**MATERIAL SUPPLIED**
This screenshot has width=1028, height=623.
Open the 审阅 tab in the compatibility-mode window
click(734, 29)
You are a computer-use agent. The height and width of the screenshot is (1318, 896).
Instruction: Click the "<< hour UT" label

**EXERCISE DETAILS**
How many lines in these records hold the string "width"? Reply with the number alone.

**ANSWER SPACE**
2